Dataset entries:
BEGIN
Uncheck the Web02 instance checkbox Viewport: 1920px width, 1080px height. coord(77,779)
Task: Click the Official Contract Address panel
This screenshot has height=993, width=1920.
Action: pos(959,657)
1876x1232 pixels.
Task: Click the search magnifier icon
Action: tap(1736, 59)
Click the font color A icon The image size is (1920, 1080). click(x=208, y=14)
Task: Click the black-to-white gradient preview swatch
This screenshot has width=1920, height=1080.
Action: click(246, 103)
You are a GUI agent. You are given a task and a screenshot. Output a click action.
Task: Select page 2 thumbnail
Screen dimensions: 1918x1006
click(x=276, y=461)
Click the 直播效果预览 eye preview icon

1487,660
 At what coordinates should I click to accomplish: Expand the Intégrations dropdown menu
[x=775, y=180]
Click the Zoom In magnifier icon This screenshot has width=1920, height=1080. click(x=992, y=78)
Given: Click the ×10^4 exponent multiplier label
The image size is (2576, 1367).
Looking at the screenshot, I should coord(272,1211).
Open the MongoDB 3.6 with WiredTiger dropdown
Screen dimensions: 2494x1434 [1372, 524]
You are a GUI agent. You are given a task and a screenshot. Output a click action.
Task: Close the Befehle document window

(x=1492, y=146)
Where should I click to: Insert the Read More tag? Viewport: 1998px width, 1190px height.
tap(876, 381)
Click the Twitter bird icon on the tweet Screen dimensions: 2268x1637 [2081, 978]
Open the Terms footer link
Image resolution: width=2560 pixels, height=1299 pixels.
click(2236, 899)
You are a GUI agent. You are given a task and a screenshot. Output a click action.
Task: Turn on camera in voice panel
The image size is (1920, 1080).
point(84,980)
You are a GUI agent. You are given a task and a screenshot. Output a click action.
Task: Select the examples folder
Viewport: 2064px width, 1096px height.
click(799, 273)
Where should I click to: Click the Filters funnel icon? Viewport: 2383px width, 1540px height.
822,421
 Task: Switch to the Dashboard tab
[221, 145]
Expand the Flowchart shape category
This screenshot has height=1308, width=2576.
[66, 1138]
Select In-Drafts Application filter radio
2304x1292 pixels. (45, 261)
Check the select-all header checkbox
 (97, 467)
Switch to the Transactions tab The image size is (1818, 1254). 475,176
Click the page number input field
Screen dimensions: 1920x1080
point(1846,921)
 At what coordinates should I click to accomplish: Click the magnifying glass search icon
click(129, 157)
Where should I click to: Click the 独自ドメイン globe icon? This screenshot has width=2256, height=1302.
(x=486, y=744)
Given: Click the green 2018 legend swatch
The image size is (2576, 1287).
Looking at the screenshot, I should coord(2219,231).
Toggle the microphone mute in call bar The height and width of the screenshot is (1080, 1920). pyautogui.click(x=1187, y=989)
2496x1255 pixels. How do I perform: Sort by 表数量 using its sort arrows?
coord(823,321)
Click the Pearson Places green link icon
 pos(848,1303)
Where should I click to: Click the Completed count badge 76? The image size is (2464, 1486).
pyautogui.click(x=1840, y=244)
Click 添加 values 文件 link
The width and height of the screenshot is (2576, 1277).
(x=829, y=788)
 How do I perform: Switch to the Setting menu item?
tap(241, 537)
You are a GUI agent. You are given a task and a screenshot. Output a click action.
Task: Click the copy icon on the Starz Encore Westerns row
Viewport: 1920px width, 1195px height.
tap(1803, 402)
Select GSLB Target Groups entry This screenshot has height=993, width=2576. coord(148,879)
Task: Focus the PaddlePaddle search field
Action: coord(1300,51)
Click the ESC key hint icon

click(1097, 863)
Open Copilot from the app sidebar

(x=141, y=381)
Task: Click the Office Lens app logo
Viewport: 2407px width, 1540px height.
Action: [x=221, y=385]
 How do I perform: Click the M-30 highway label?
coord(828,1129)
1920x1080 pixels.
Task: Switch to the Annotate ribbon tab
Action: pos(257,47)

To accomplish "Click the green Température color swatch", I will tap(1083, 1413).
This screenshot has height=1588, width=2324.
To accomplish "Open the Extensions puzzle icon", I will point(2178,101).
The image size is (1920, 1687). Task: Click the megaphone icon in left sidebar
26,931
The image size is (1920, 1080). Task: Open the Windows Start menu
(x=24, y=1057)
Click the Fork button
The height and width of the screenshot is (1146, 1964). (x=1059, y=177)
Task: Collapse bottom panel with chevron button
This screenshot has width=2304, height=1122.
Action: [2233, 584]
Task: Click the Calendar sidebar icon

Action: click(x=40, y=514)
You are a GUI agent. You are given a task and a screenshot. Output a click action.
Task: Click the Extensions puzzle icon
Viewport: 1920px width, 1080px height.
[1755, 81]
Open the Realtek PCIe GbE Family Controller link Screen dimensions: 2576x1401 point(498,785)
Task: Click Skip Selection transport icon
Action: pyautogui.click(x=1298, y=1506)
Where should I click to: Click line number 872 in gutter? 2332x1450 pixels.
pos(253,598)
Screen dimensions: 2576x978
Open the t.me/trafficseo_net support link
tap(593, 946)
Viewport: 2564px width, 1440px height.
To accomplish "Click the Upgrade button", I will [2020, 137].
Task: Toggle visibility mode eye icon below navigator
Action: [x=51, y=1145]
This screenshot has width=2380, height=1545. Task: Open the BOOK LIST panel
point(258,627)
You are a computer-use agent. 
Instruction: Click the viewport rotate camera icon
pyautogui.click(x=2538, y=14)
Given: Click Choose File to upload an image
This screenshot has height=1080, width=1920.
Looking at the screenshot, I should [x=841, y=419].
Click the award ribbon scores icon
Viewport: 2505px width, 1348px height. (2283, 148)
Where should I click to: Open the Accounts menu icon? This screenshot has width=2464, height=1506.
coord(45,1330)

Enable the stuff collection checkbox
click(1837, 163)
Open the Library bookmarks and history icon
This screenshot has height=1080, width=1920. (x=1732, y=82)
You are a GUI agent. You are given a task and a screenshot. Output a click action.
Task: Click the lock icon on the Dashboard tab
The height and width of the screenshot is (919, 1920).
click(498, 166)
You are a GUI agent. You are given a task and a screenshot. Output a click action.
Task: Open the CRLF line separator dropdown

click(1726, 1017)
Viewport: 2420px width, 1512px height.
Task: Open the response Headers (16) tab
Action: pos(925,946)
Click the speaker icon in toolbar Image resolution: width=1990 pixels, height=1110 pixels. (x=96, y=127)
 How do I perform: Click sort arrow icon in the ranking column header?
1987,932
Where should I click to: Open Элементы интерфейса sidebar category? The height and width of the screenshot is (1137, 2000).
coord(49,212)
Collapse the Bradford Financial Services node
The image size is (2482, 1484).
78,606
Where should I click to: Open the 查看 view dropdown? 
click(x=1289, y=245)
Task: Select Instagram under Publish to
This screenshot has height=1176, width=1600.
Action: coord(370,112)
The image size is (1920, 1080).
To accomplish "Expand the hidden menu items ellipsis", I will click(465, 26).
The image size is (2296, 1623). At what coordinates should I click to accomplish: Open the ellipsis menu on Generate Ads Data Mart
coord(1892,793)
END
Every line above must be repeated exactly as it appears.

Uncheck the Web02 instance checkbox Viewport: 1920px width, 1080px height. coord(77,779)
Task: Click the Official Contract Address panel
This screenshot has height=993, width=1920.
Action: pos(959,657)
1876x1232 pixels.
Task: Click the search magnifier icon
Action: tap(1736, 59)
Click the font color A icon The image size is (1920, 1080). click(x=208, y=14)
Task: Click the black-to-white gradient preview swatch
This screenshot has width=1920, height=1080.
Action: click(246, 103)
You are a GUI agent. You are given a task and a screenshot. Output a click action.
Task: Select page 2 thumbnail
Screen dimensions: 1918x1006
click(x=276, y=461)
Click the 直播效果预览 eye preview icon

1487,660
 At what coordinates should I click to accomplish: Expand the Intégrations dropdown menu
[x=775, y=180]
Click the Zoom In magnifier icon This screenshot has width=1920, height=1080. click(x=992, y=78)
Given: Click the ×10^4 exponent multiplier label
The image size is (2576, 1367).
Looking at the screenshot, I should coord(272,1211).
Open the MongoDB 3.6 with WiredTiger dropdown
Screen dimensions: 2494x1434 [1372, 524]
You are a GUI agent. You are given a task and a screenshot. Output a click action.
Task: Close the Befehle document window

(x=1492, y=146)
Where should I click to: Insert the Read More tag? Viewport: 1998px width, 1190px height.
tap(876, 381)
Click the Twitter bird icon on the tweet Screen dimensions: 2268x1637 [2081, 978]
Open the Terms footer link
Image resolution: width=2560 pixels, height=1299 pixels.
click(2236, 899)
You are a GUI agent. You are given a task and a screenshot. Output a click action.
Task: Turn on camera in voice panel
The image size is (1920, 1080).
point(84,980)
You are a GUI agent. You are given a task and a screenshot. Output a click action.
Task: Select the examples folder
Viewport: 2064px width, 1096px height.
click(799, 273)
Where should I click to: Click the Filters funnel icon? Viewport: 2383px width, 1540px height.
822,421
 Task: Switch to the Dashboard tab
[221, 145]
Expand the Flowchart shape category
This screenshot has height=1308, width=2576.
[66, 1138]
Select In-Drafts Application filter radio
2304x1292 pixels. (45, 261)
Check the select-all header checkbox
 (97, 467)
Switch to the Transactions tab The image size is (1818, 1254). 475,176
Click the page number input field
Screen dimensions: 1920x1080
point(1846,921)
 At what coordinates should I click to accomplish: Click the magnifying glass search icon
click(129, 157)
Where should I click to: Click the 独自ドメイン globe icon? This screenshot has width=2256, height=1302.
(x=486, y=744)
Given: Click the green 2018 legend swatch
The image size is (2576, 1287).
Looking at the screenshot, I should coord(2219,231).
Toggle the microphone mute in call bar The height and width of the screenshot is (1080, 1920). pyautogui.click(x=1187, y=989)
2496x1255 pixels. How do I perform: Sort by 表数量 using its sort arrows?
coord(823,321)
Click the Pearson Places green link icon
 pos(848,1303)
Where should I click to: Click the Completed count badge 76? The image size is (2464, 1486).
pyautogui.click(x=1840, y=244)
Click 添加 values 文件 link
The width and height of the screenshot is (2576, 1277).
(x=829, y=788)
 How do I perform: Switch to the Setting menu item?
tap(241, 537)
You are a GUI agent. You are given a task and a screenshot. Output a click action.
Task: Click the copy icon on the Starz Encore Westerns row
Viewport: 1920px width, 1195px height.
tap(1803, 402)
Select GSLB Target Groups entry This screenshot has height=993, width=2576. coord(148,879)
Task: Focus the PaddlePaddle search field
Action: coord(1300,51)
Click the ESC key hint icon

click(1097, 863)
Open Copilot from the app sidebar

(x=141, y=381)
Task: Click the Office Lens app logo
Viewport: 2407px width, 1540px height.
Action: [x=221, y=385]
 How do I perform: Click the M-30 highway label?
coord(828,1129)
1920x1080 pixels.
Task: Switch to the Annotate ribbon tab
Action: pos(257,47)

To accomplish "Click the green Température color swatch", I will tap(1083, 1413).
This screenshot has height=1588, width=2324.
To accomplish "Open the Extensions puzzle icon", I will point(2178,101).
The image size is (1920, 1687). Task: Click the megaphone icon in left sidebar
26,931
The image size is (1920, 1080). Task: Open the Windows Start menu
(x=24, y=1057)
Click the Fork button
The height and width of the screenshot is (1146, 1964). (x=1059, y=177)
Task: Collapse bottom panel with chevron button
This screenshot has width=2304, height=1122.
Action: [2233, 584]
Task: Click the Calendar sidebar icon

Action: click(x=40, y=514)
You are a GUI agent. You are given a task and a screenshot. Output a click action.
Task: Click the Extensions puzzle icon
Viewport: 1920px width, 1080px height.
[1755, 81]
Open the Realtek PCIe GbE Family Controller link Screen dimensions: 2576x1401 point(498,785)
Task: Click Skip Selection transport icon
Action: pyautogui.click(x=1298, y=1506)
Where should I click to: Click line number 872 in gutter? 2332x1450 pixels.
pos(253,598)
Screen dimensions: 2576x978
Open the t.me/trafficseo_net support link
tap(593, 946)
Viewport: 2564px width, 1440px height.
To accomplish "Click the Upgrade button", I will [2020, 137].
Task: Toggle visibility mode eye icon below navigator
Action: [x=51, y=1145]
This screenshot has width=2380, height=1545. Task: Open the BOOK LIST panel
point(258,627)
You are a computer-use agent. 
Instruction: Click the viewport rotate camera icon
pyautogui.click(x=2538, y=14)
Given: Click Choose File to upload an image
This screenshot has height=1080, width=1920.
Looking at the screenshot, I should [x=841, y=419].
Click the award ribbon scores icon
Viewport: 2505px width, 1348px height. (2283, 148)
Where should I click to: Open the Accounts menu icon? This screenshot has width=2464, height=1506.
coord(45,1330)

Enable the stuff collection checkbox
click(1837, 163)
Open the Library bookmarks and history icon
This screenshot has height=1080, width=1920. (x=1732, y=82)
You are a GUI agent. You are given a task and a screenshot. Output a click action.
Task: Click the lock icon on the Dashboard tab
The height and width of the screenshot is (919, 1920).
click(498, 166)
You are a GUI agent. You are given a task and a screenshot. Output a click action.
Task: Open the CRLF line separator dropdown

click(1726, 1017)
Viewport: 2420px width, 1512px height.
Task: Open the response Headers (16) tab
Action: pos(925,946)
Click the speaker icon in toolbar Image resolution: width=1990 pixels, height=1110 pixels. (x=96, y=127)
 How do I perform: Click sort arrow icon in the ranking column header?
1987,932
Where should I click to: Open Элементы интерфейса sidebar category? The height and width of the screenshot is (1137, 2000).
coord(49,212)
Collapse the Bradford Financial Services node
The image size is (2482, 1484).
78,606
Where should I click to: Open the 查看 view dropdown? 
click(x=1289, y=245)
Task: Select Instagram under Publish to
This screenshot has height=1176, width=1600.
Action: coord(370,112)
The image size is (1920, 1080).
To accomplish "Expand the hidden menu items ellipsis", I will click(465, 26).
The image size is (2296, 1623). At what coordinates should I click to accomplish: Open the ellipsis menu on Generate Ads Data Mart
coord(1892,793)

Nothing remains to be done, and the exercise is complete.